The property's value is a significant question, he says, citing potential "brownfield" issues--environmental contamination associated with underused or abandoned industrial or commercial property, especially when it's considered for redevelopment.

That and other issues would need to be resolved before a conclusion was reached, Johnston explains.

"You'd need to figure out are you looking at it based on this grandiose, pie-in-the-sky development concept or are you valuing it on what it is, which is a transportation corridor and what the courts ruled it as."

Even if the parties arrived at a value, Johnston wouldn't say the city would agree to a tax receipt and land swap and he isn't worried CP will walk if a deal isn't inked soon.

"We can wait as long as they can... But at this point, we're focused on rebuilding a relationship with them because they have a lot of land and we have a lot of interest in them being a successful company and working closely with them."

CP's LoVecchio won't speculate on how the Arbutus Corridor drama will play out, although there are many issues to consider. "It's not a traditional fee simple piece of property, so anything that we do would be governed by the Canada Transportation Act, and similarly the city would have to respect that act" he says.

LoVecchio doesn't have "any thoughts one way or the other" about the cycling coalition's proposal, but says what is good about the proposal is it encourages discussion on future uses.

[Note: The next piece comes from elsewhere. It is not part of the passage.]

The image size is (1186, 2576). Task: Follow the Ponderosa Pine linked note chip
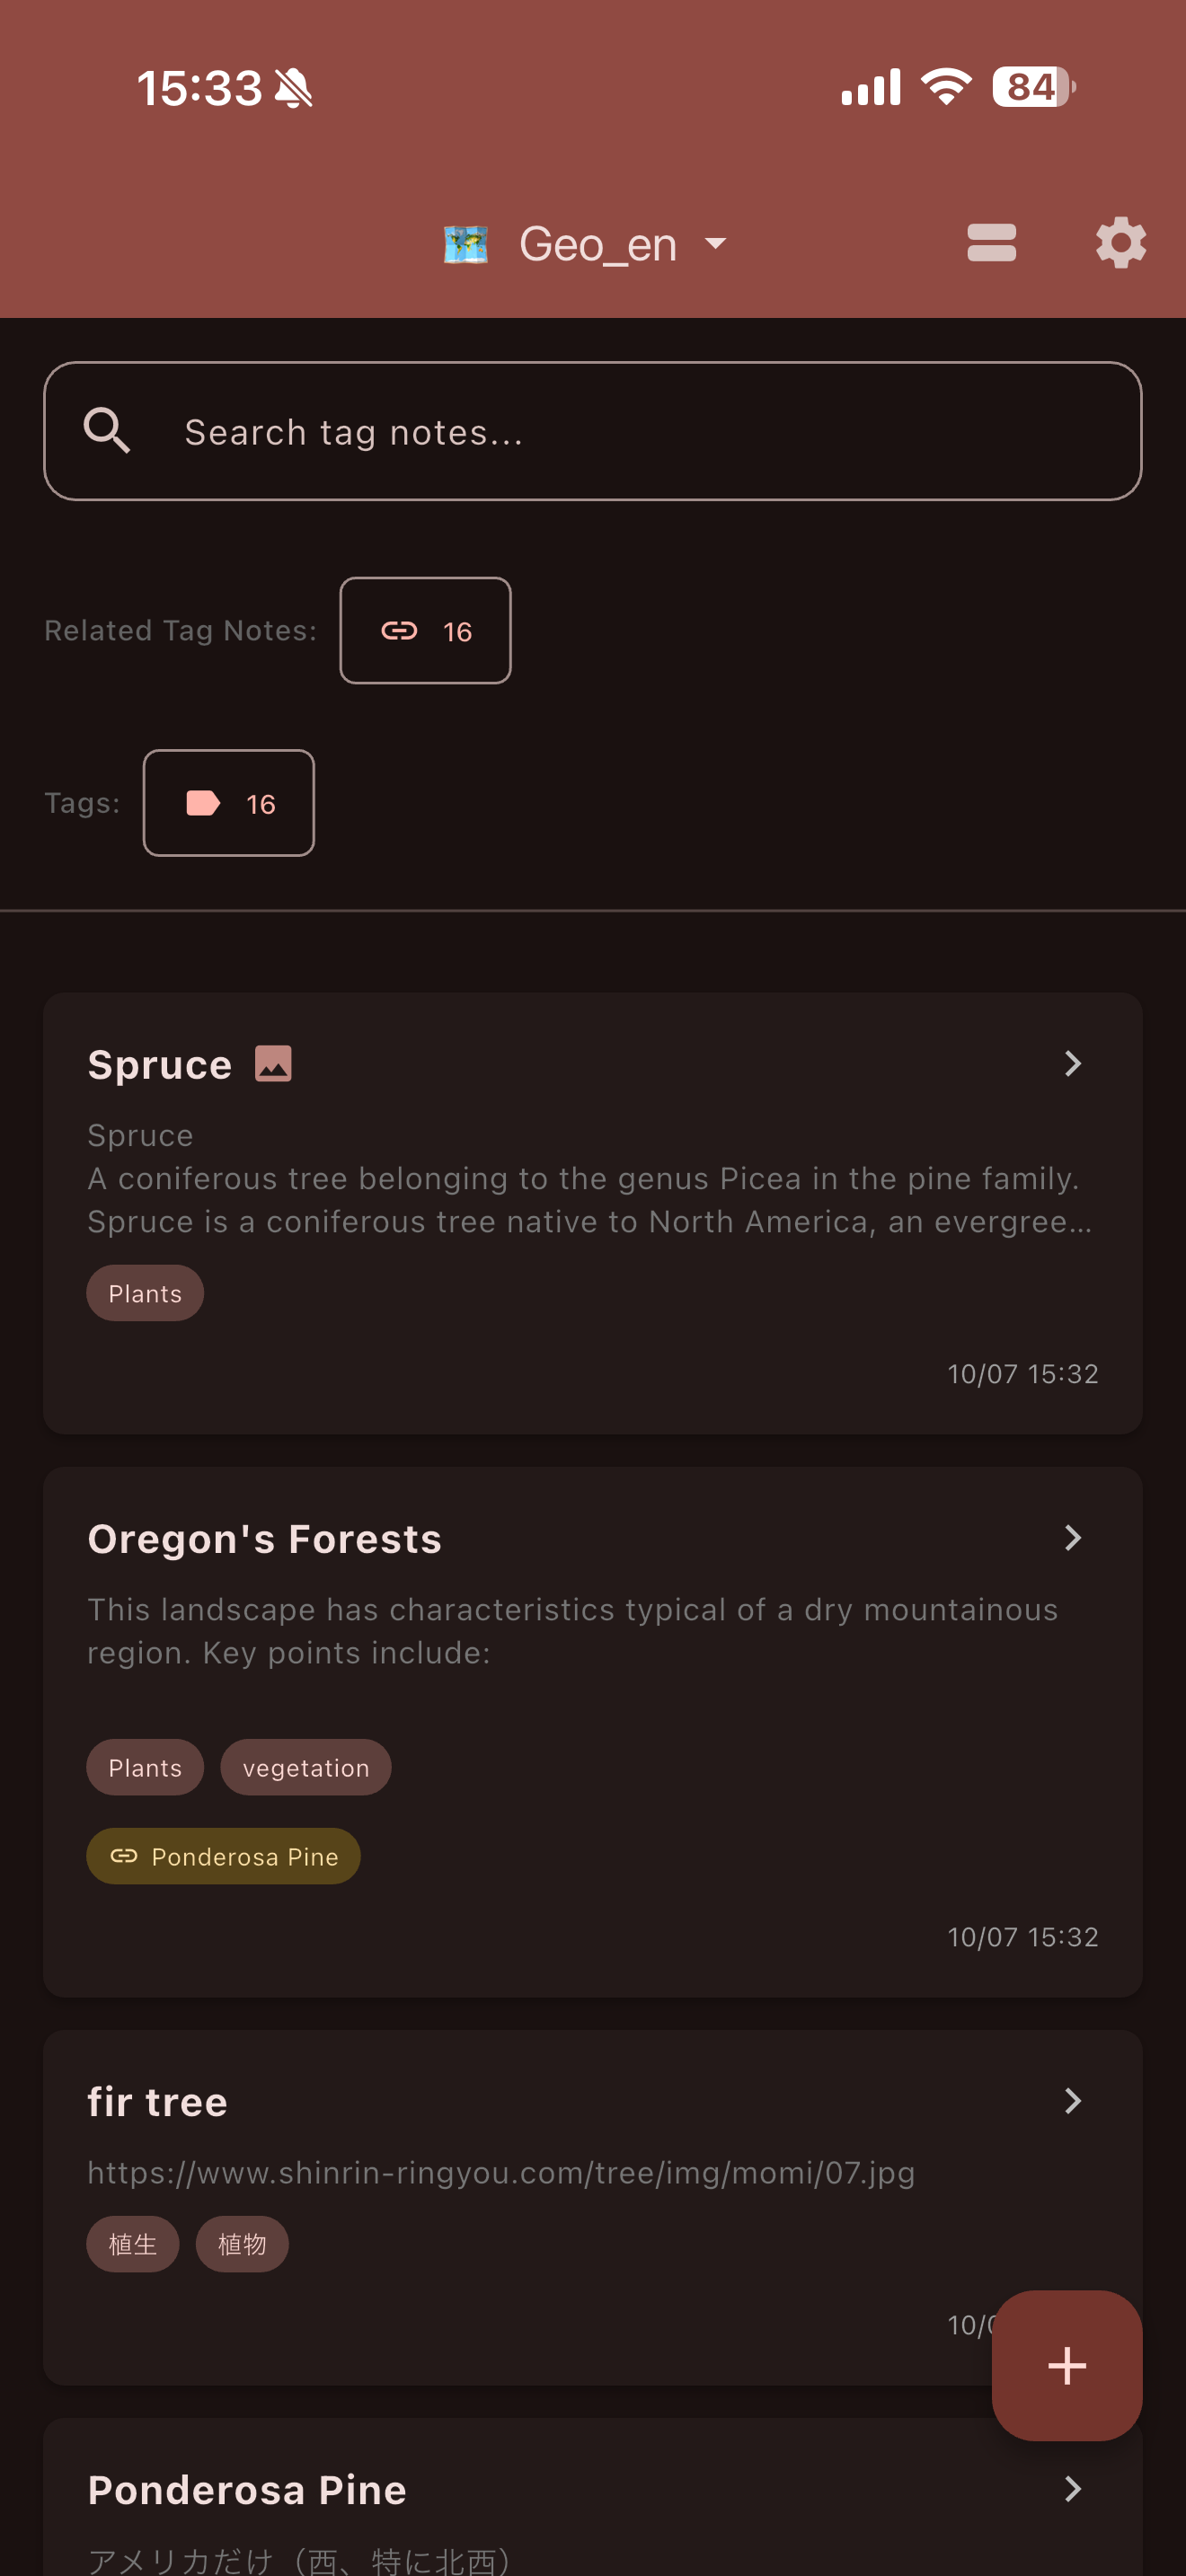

"The fact that no progress has been made is not, in my view, the issue. It's important that people think about this, think about the fact that it is a rail right of way with a specific purpose in mind. If they have ideas on how to use it, yes, we're open to hearing from them, but that doesn't necessarily mean it's going to occur quickly. It'll occur in the time that it takes for it to occur."

Note: This story has been corrected since it was first posted.